Just a few months earlier, for the first time, my step-father had shared with me what it was like to pilot a craft just like that at Iowa Jima and Gudal Canal. Quietly, almost with reverence he recounted how he dropped wave after wave of young marines on the shores of those far away islands. As he finished he looked up from his coffee cup and stared out the window. There was nothing more to say. All that was left was a once dim memory now all too painfully vivid again.
My mother stood beside me watching my step-father go through this ritual at the D-day Museum in New Orleans. She looked as though she was unsure if she should interrupt.
“Go to him mom,” I whispered.
She nodded and walked across the tile floor of the huge building. I knew she didn’t care much for all the military equipment and memorabilia. That didn’t matter. She did care for the man who had loved her for over a decade. After being alone for twenty odd years this man had come into her life and protected her with a passion. Now, in some way he needed her.

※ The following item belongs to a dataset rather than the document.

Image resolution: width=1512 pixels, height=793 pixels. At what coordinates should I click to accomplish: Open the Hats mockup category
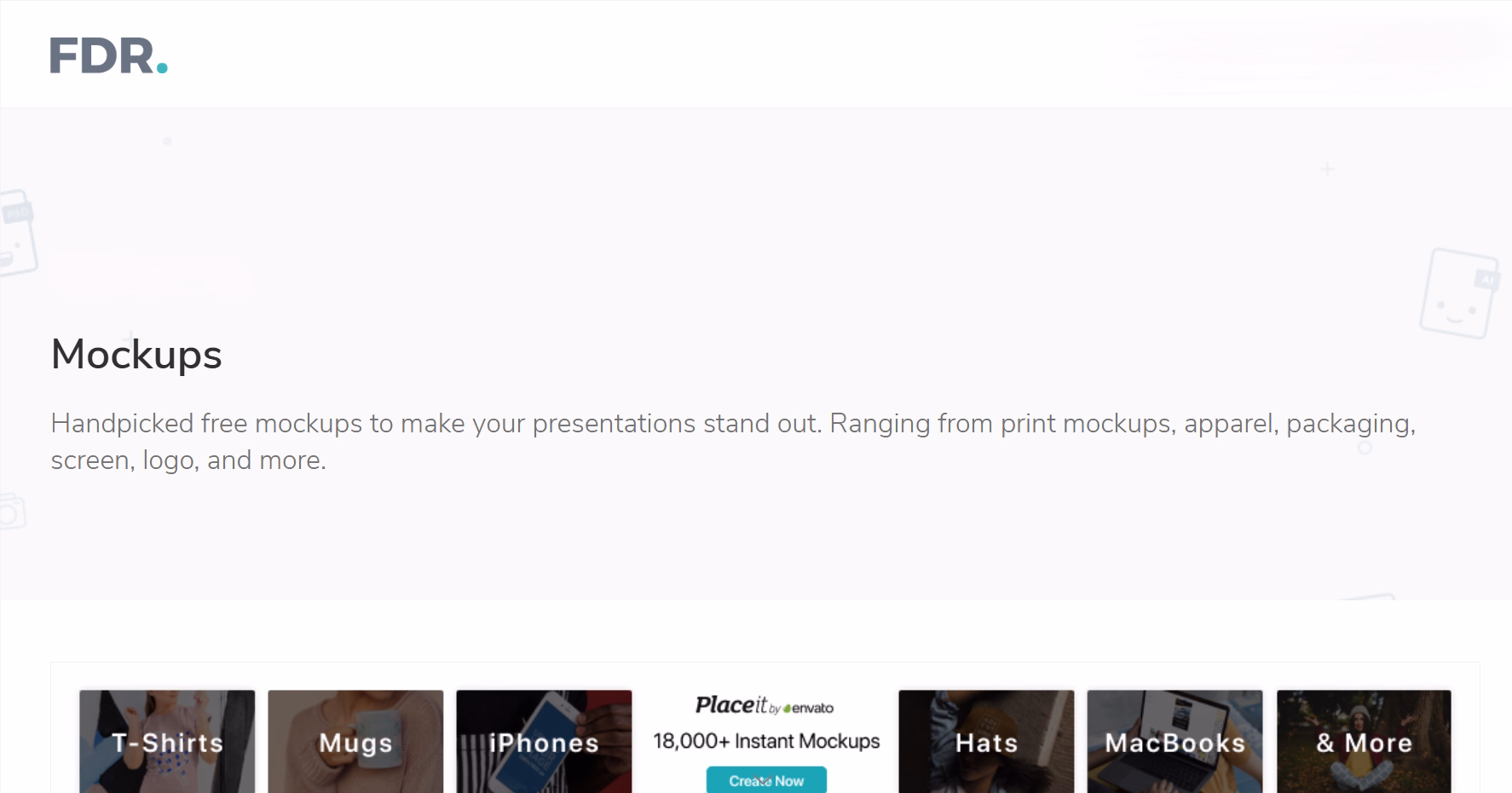(x=986, y=742)
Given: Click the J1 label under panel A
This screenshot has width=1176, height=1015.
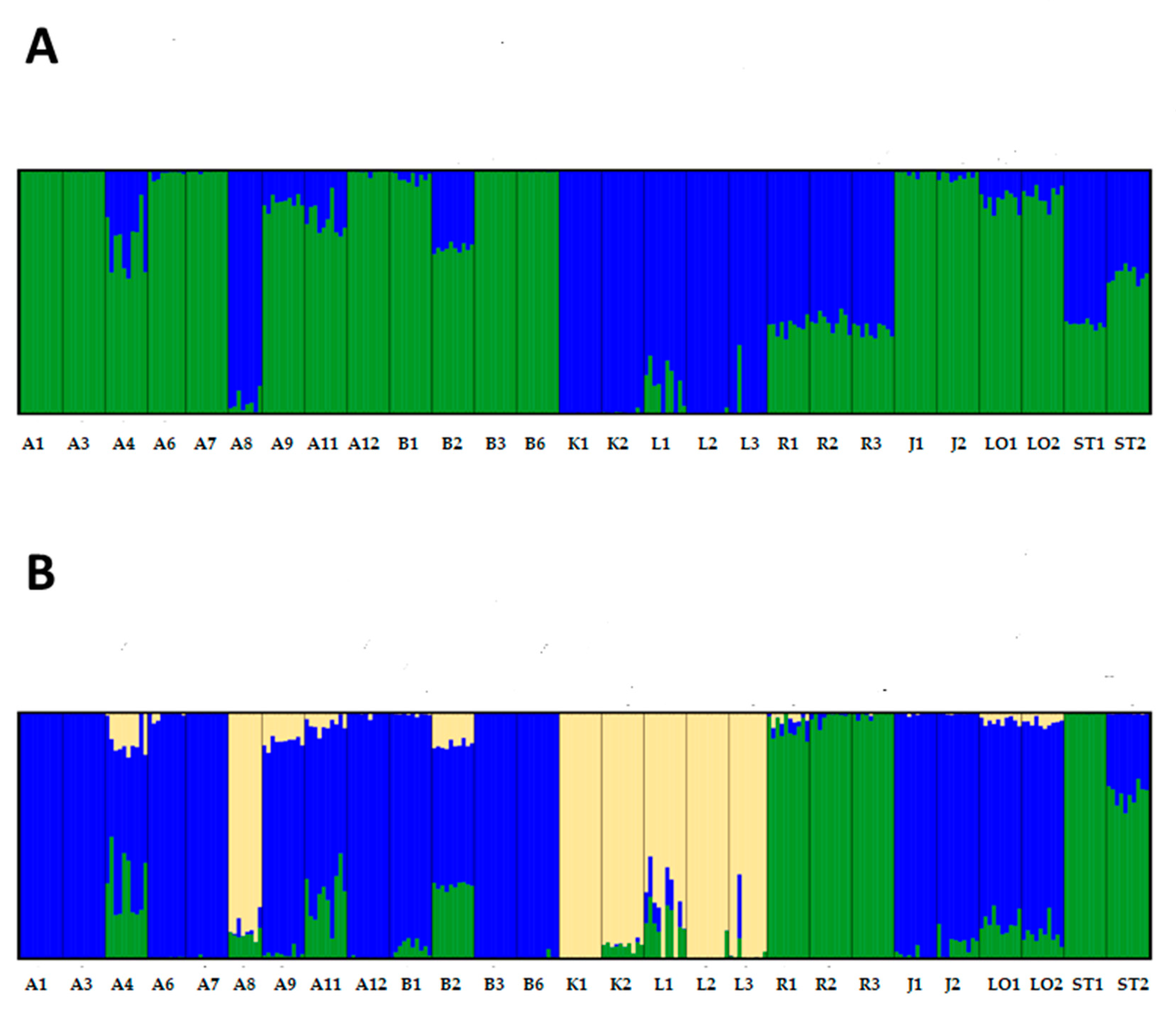Looking at the screenshot, I should pos(916,444).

They stood side by side for the longest time, not a word passing between them. But volumes were being spoken. Then he began to walk her around the boat, explaining different things as they went. My mother could have cared less about horsepower and caliber of guns but she did care about the man she stood beside. For the briefest of moments they were on that boat together, ferrying terrified marines to face staggering odds. For just a flicker of time my mom, the city girl, could feel the salt spray pelt her face and hear the gunfire whizzing past their heads.
He was twenty-three when he last saw that old friend and now he was eighty-five. You would have thought there was nothing more to say between the two of them but there was. Nearly twenty minutes passed as my mother and he walked around the landing craft and talked. I didn’t think it possible but I saw my mother gaining even more respect and love for this man who had rescued her from loneliness.
The Apostle Paul told the Philippians,” you have done well to share with me in my affliction.” Something truly amazing happens when you take the time to “share” in another person’s life. You see through their eyes and feel through their heart. Take the time to share in someone else’s afflictions. If you do, you have done well!